ボクシーで無骨なボディ、立ち上がったフロントウィンドウ、ワイドな樹脂フェンダー、大型のフロントスキッドプレートなど、オフロードが似合うエクステリアの「コンパクトクルーザーEV」。ボンネットに空いたスリッドや、正方形のサイドミラー、そしてライトブルーのボディカラーなど、かつてのFJクルーザーを彷彿とさせるデザインだ。小型のランドクルーザーにも見えなくはないが、その名からも、FJクルーザーをオマージュしたバッテリーEVであることは確かだろう。
FJクルーザーは、トヨタのSUVのなかでも「遊び」にフォーカスを置いたユニークな一台。北米では2006年から、日本では2010年から販売されていたが、北米では2013年に、日本でも2018年に生産終了となっている。しかし、アウトドア人気の影響もあり、中古車オークションでは300万円超で取引される個体もあるほど、現在もファンの多いモデルだ。

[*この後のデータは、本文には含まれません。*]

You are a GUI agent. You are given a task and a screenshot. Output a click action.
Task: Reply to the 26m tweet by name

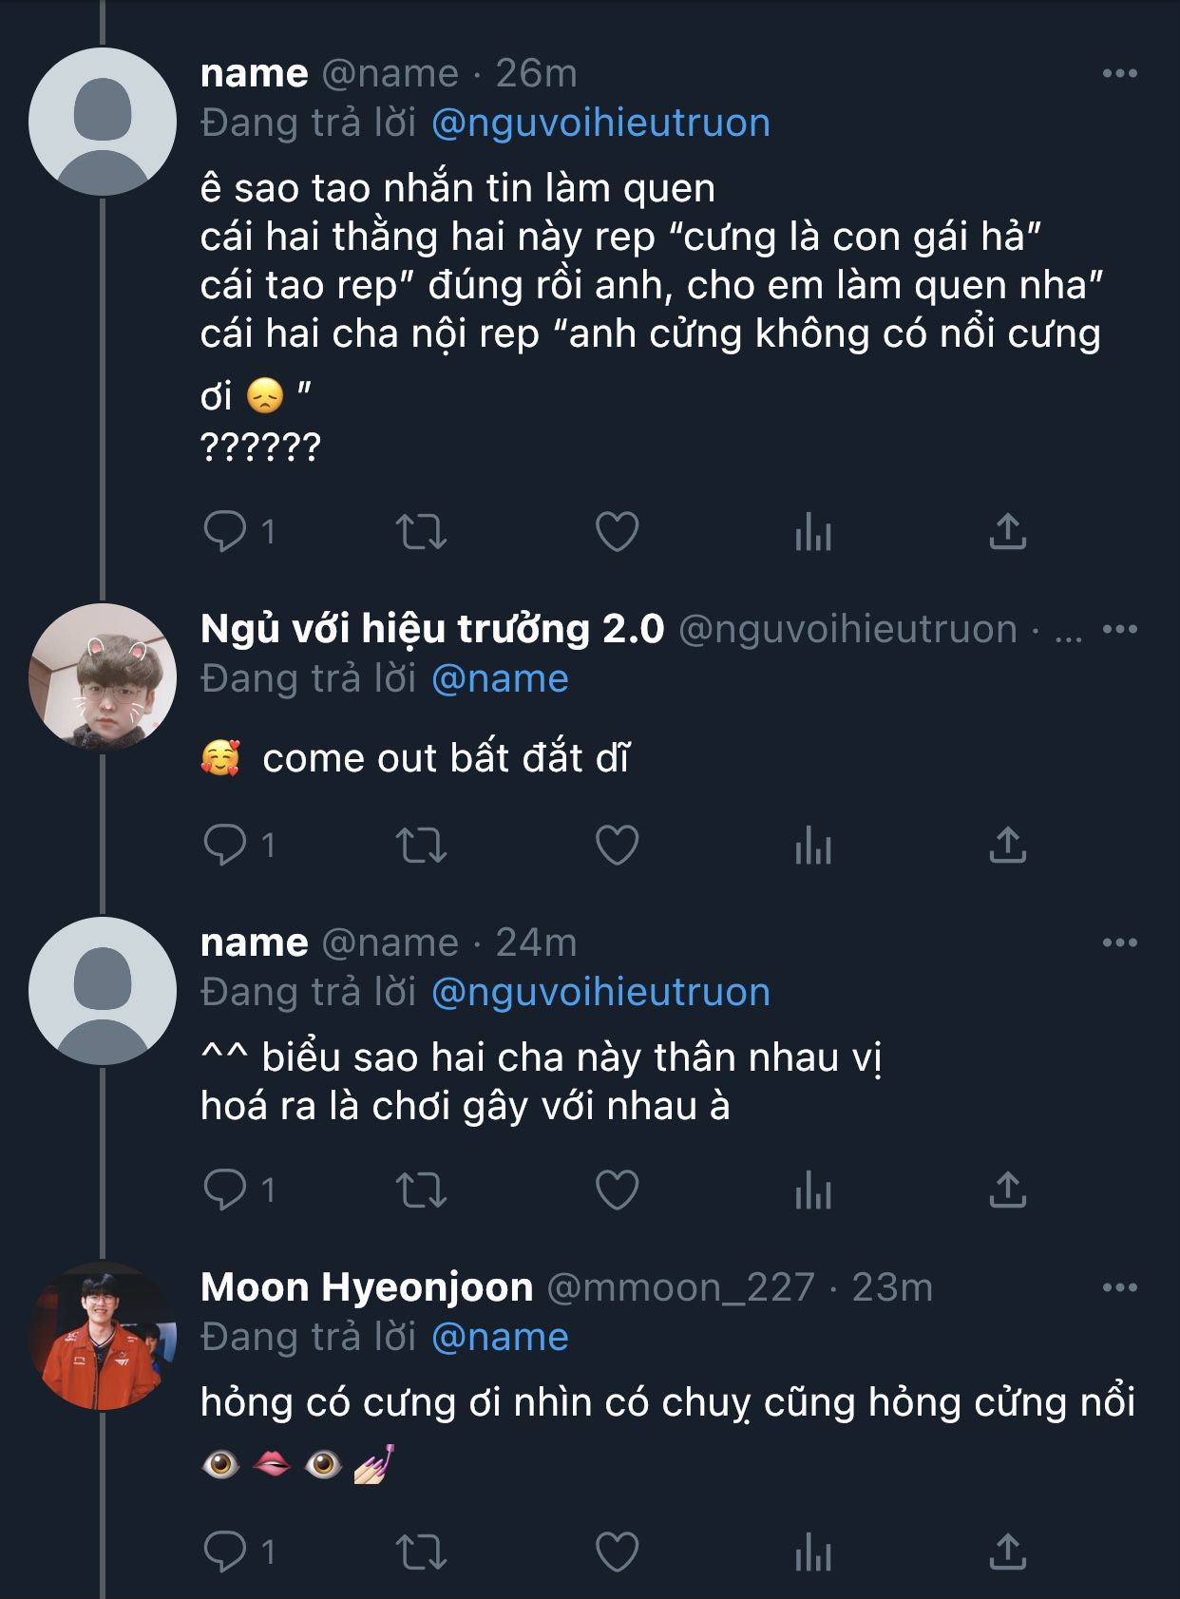(x=225, y=531)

「FJ」という名は、1960年に開発された40系ランドクルーザーの型式が由来。未舗装路や砂地、岩盤路などが多い北米では、休日のアクティビティのみならず、生活のための移動手段としても、オフロード性能は必須。FJクルーザーはそうした背景のもとで誕生した。
アメリカ人好みな4リッターV6の大型エンジンと、ランクルやプラドと同様の「ラダーフレームシャシー」を採用しており、チャラめの外見には似合わない本格的なつくりをもつ、FJクルーザー。バックドアに横開き式が採用されていたことや、ガラスハッチが装備されていたこともあり、荷室の使い勝手は悪くはなかったが、サイドドアが、Bピラーのない「観音開き」タイプで、後部ドアだけを開けることができず、少々不評であったようだ。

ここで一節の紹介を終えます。